In the Early Bronze Age (3200- 2000 B.C.) the Cycladic islands, the beating heart of the Aegean Sea, set between continental Greece and Europe, the coast of Asia Minor and, beyond the island of Crete, the coasts of the Near East and northern Africa, were characterised by a flourishing culture which developed thanks to sea-trade and precious materials. The foremost among these were obsidian from Melos, copper from Sifnos and Paros, and the crystalline marble of Paros and Naxos.
It was the abundance of marble that drove the artists of the third millennium before Christ to sculpt human figures or idols with religious connotations, which were deposited in tombs, together with splendid ceramics, as gravegoods for the dead. They are images, masculine and feminine, of exceptional beauty.
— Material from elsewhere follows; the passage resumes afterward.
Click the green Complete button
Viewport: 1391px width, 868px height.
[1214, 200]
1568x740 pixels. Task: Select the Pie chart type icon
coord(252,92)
Naked, with arms crossed over their chests, closed in the casing of form as in an intangible sheath, they are more abstract than a theorum, but born from acute observation of nature. The smooth surfaces and curves of the human body are minimally indicated by the relief of the nose and of the breasts, or by the incised line which represents the female sex, but the sculpture, made in such lustrous material, tends towards perfection, to a sovereign reticence of form which anticipates, at a distance of centuries, the glorious flowering of archaic Greek sculpture.
The exhibition is supported by the Ministry of Culture and the Embassy in Italy of the Greek Republic on the occasion of the State Visit of the President of the Greek Republic, Karolos Papoulias. Conceived by Nicholas Chr. Stampolidis, the Director of the Museum of Cycladic Art, it has been realised due to the generosity of Mrs Dolly Goulandris, President of the N.P. Goulandris Foundation of the Athens Museum of Cycladic Art and of Nikolaos Kaltsas, the Director of the National Archaeological Museum of Athens, who have consented to the loan of several works of immeasurable historical and artistic value from the collections of these two prestigious Athenian museums.